YOUR GOAL:
For this exercise, copy the records below exactly and exclude every image.

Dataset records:
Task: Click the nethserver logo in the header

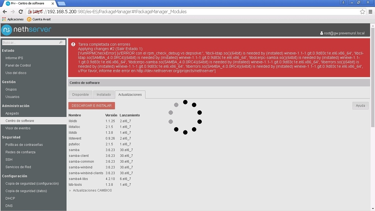Action: pos(26,29)
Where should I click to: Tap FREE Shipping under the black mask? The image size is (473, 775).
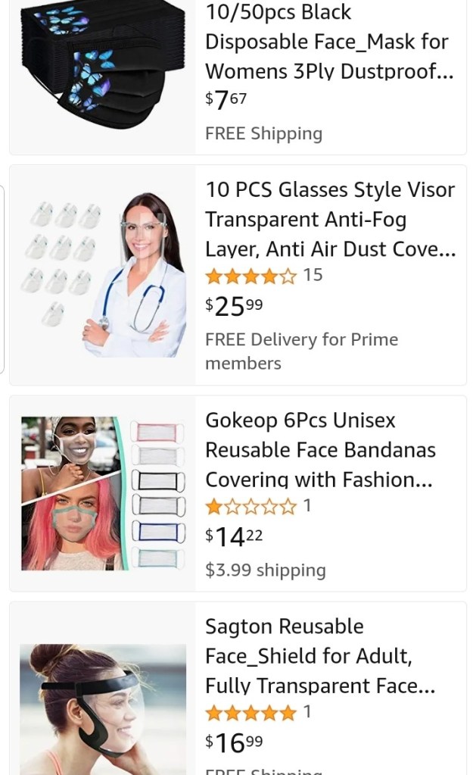tap(263, 133)
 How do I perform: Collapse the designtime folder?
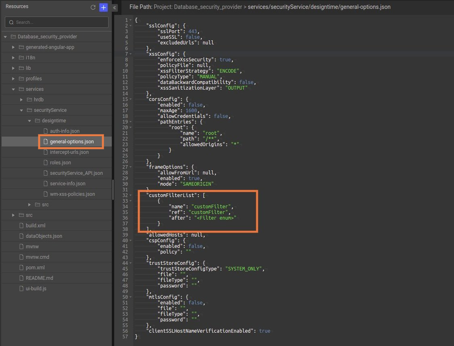tap(29, 120)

RESULT:
Task: Click the nethserver logo in the header

Action: pos(26,29)
Where should I click to: Tap FREE Shipping under the black mask? The image size is (473, 775).
tap(263, 133)
 How do I perform: Collapse the designtime folder?
tap(29, 120)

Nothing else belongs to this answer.